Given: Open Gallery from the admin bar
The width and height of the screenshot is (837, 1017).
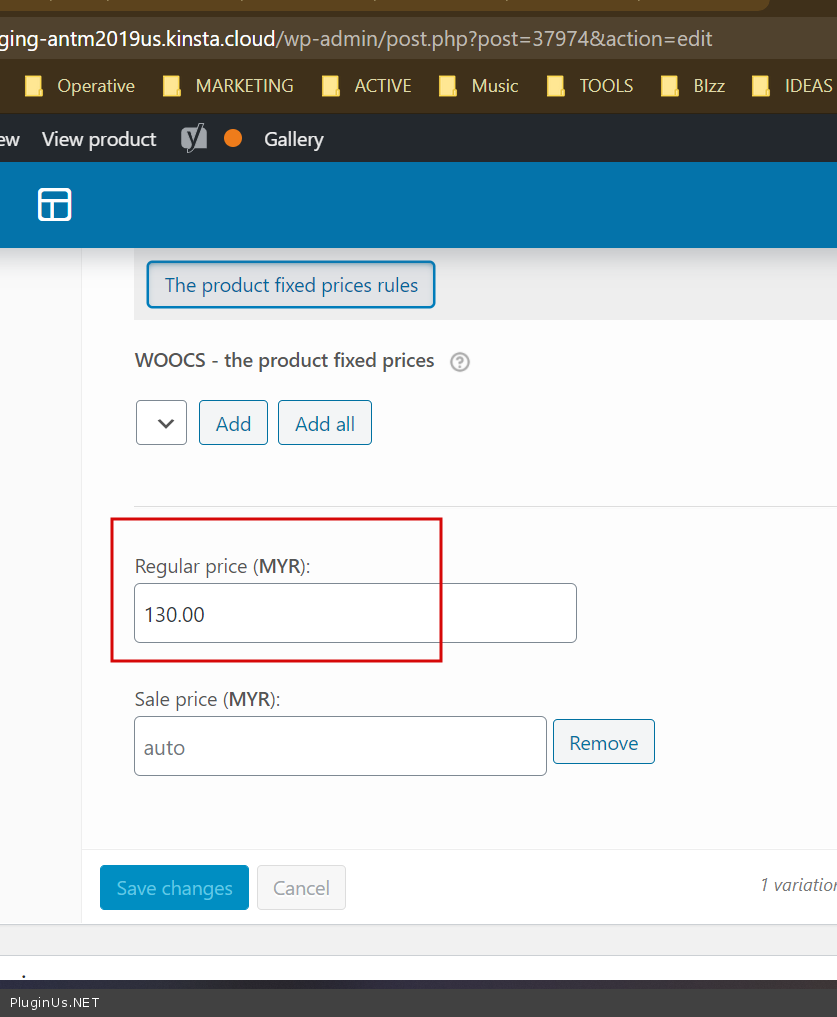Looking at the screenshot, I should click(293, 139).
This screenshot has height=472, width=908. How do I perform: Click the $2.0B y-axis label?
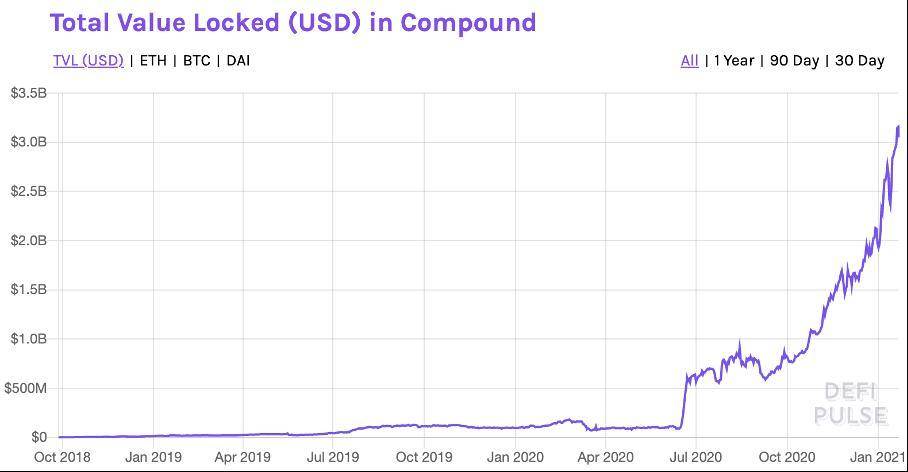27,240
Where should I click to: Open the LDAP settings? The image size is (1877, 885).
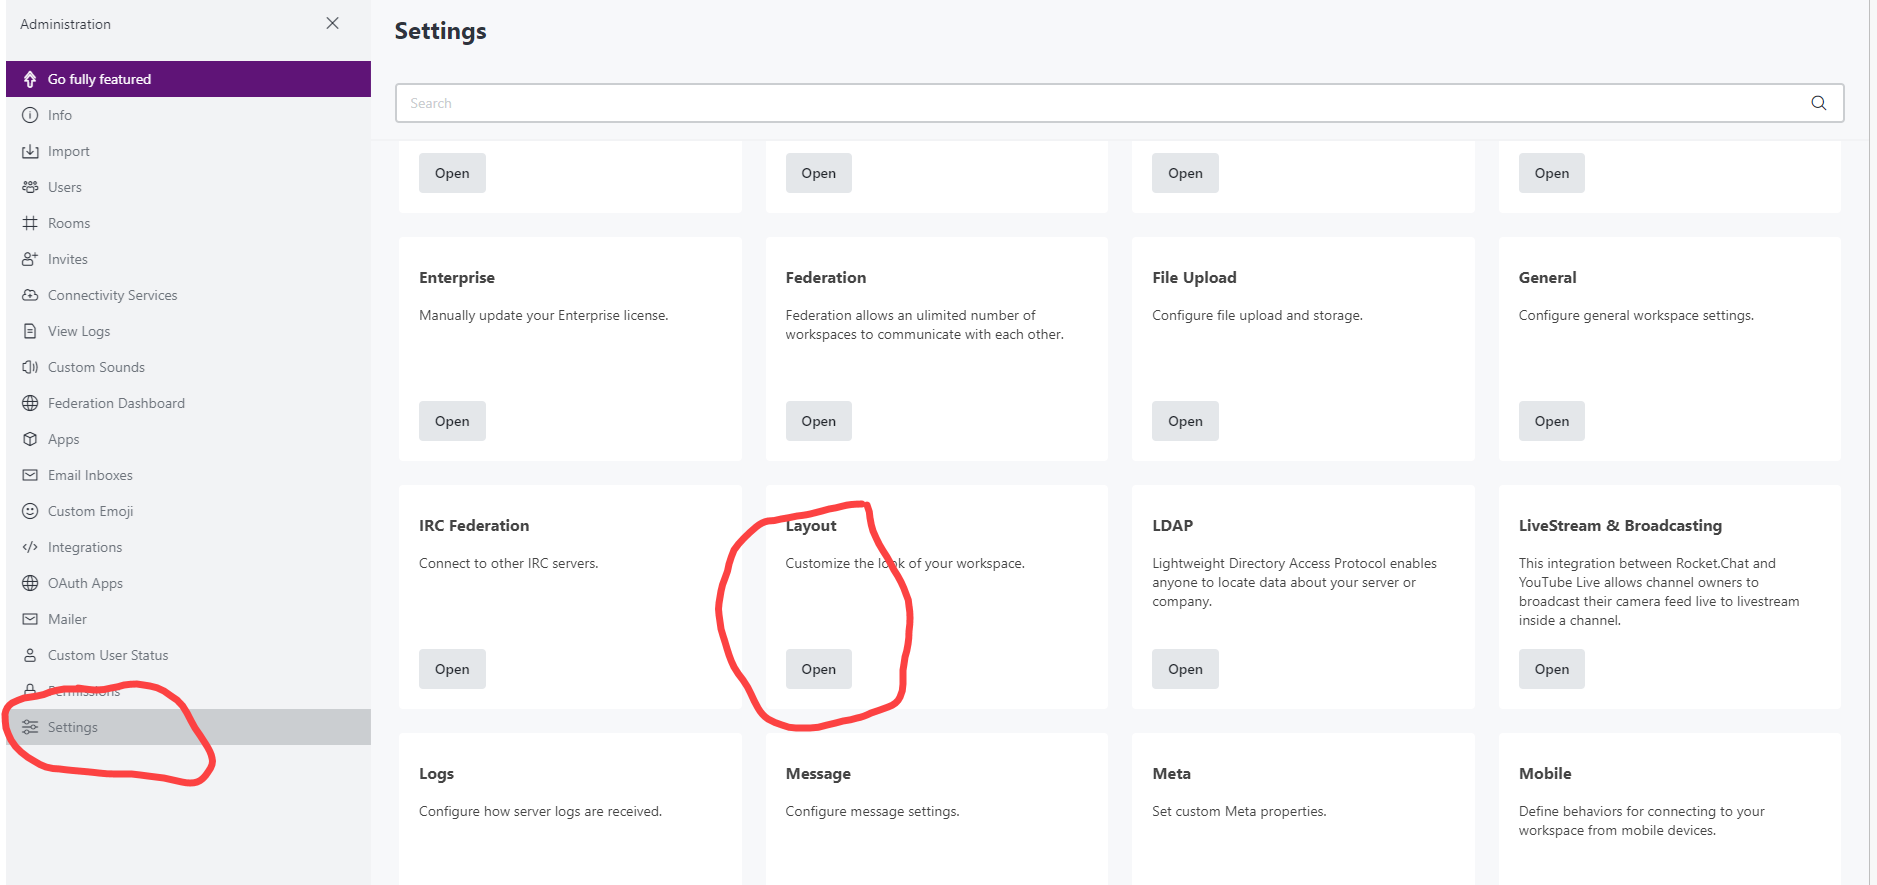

^^^^

**EXERCISE:** Read through the entries and copy every line that includes "Open".

**YOUR SOLUTION:**
Given: Open Gallery from the admin bar
Where should I click to: Open the LDAP settings? The image size is (1877, 885).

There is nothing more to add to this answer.